MDM - Elderly Mechanical Fall (Negative CT)

[##]-year-old [male/female] presents with history and exam consistent with likely mechanical fall [with soft tissue abrasions] without evidence of significant intracranial injury at this time.

Initial considerations in this patient included intracranial hemorrhages including subarachnoid, subdural epidural hemorrhages, brain contusions, delayed intracranial hemorrhages, cervical spine fractures and dislocations, spinal cord injuries, musculoskeletal injuries, syncope from cardiac etiologies including dysrhythmia and other neurologic etiologies including cerebrovascular accident (CVA) and transient ischemic attack (TIA), and fall syndromes (history of recurrent falls) among others.

Patient presented after [## hours] after a fall [at home/assisted living facility/public place] described by the [patient/bystanders] as “[tripping/stumbling/etc.]” consistent with likely mechanical fall (non-syncopal fall from standing).  A 12-lead EKG was obtained with [no evidence of dysrhythmia, ischemia or infarction/atrial fibrillation without evidence of rapid ventricular response/describe finding].  The patient [reported/denied] current use of anticoagulants [specifically Warfarin (Coumadin)/Rivaroxaban (Xarelto)/Apixaban (Eliquis)/Dabigatran (Pradaxa)/Enoxaparin (Lovenox)/but did report use of anti-platelet agent (aspirin/Plavix)].  Patient was noted to have a neurological exam with [no evidence of focal deficits/other].  CT scans of the head [and cervical spine] were obtained with no evidence of significant intracranial hemorrhage [and no evidence of acute spinal injuries].

The patient [and family] were questioned on fall history with [no report of frequent/prior falls/report of prior episodes and discussion of the importance of close follow up with primary care provider to discuss what can be done to decrease fall risk].  A gait assessment was performed in the ED [with mobility device/cane/walker] and [noted to be unremarkable/notable for slow, unsteady gait].  The patient lives [alone/with family] and was noted to have [a family member/friend who is able to check up on them over the next several days/no family or friends who are able to check up on them consistently on discharge].

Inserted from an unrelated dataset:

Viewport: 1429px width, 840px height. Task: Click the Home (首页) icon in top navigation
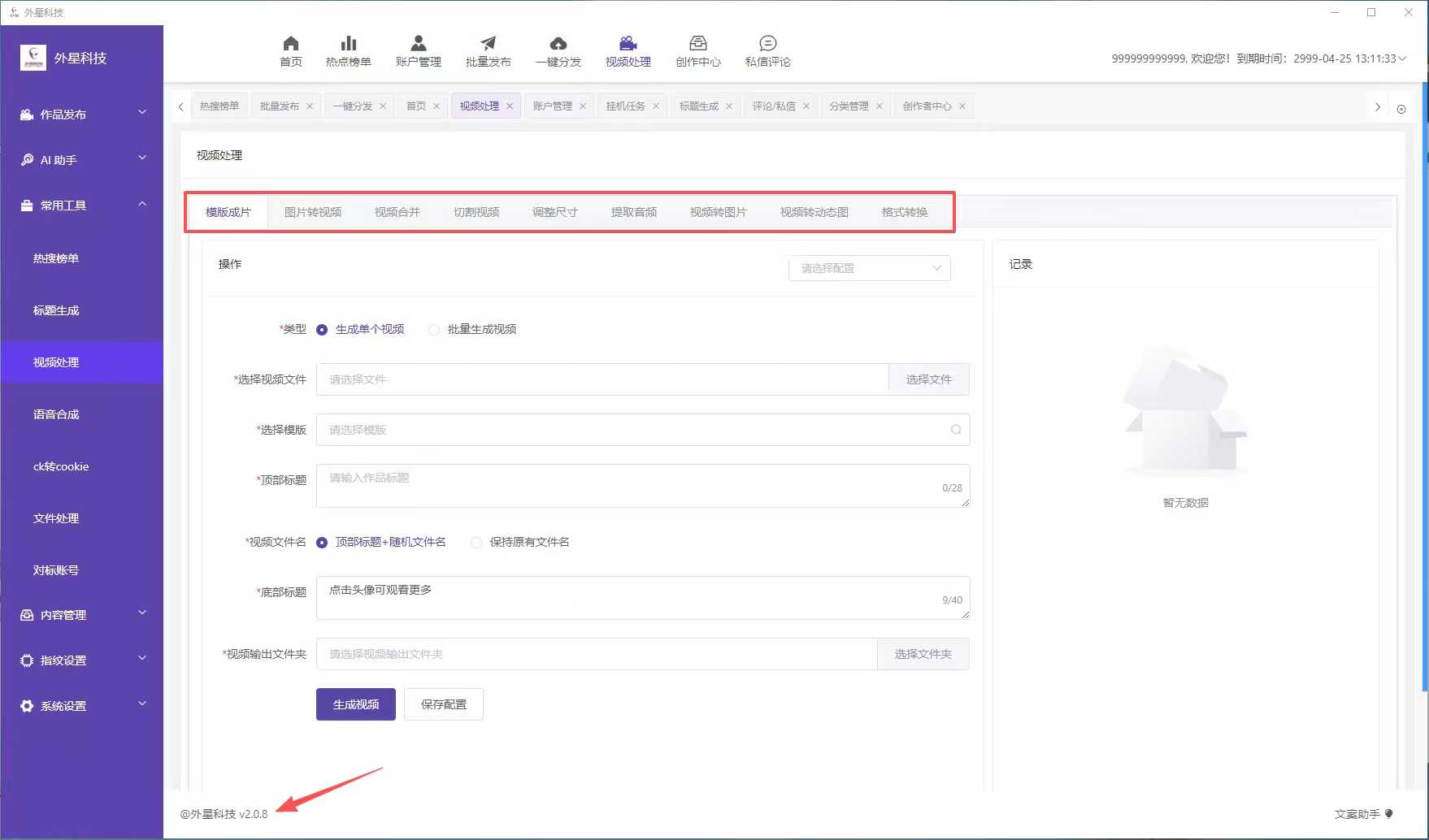point(290,44)
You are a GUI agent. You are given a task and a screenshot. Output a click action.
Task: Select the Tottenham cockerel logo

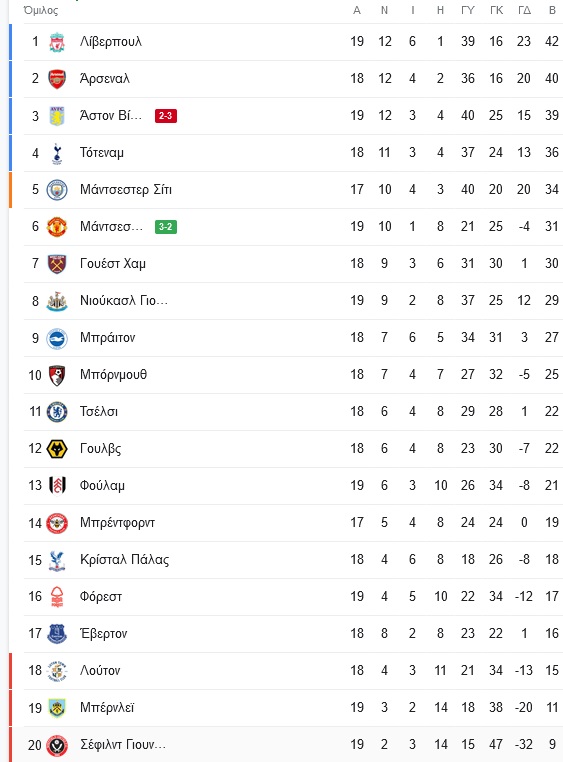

Prior to discharge, we discussed return precautions, specifically emphasizing the signs of delayed intracranial hemorrhage, and close follow up with primary care provider in the next [2-3 days/week] to discuss ways to decrease fall risk [and consideration of whether the benefits of anticoagulation outweigh the risks, and the patient [and family] demonstrated understanding and agreement with this plan.

[Due to concern for delayed hemorrhage in a patient who remains a fall risk and has limited social support, we discussed admission for observation and consideration of repeat CT scans with the patient [and family].  We discussed admission with [Dr. Name/admitting hospitalist] who evaluated the patient in the ED, and agreed with planned admission.]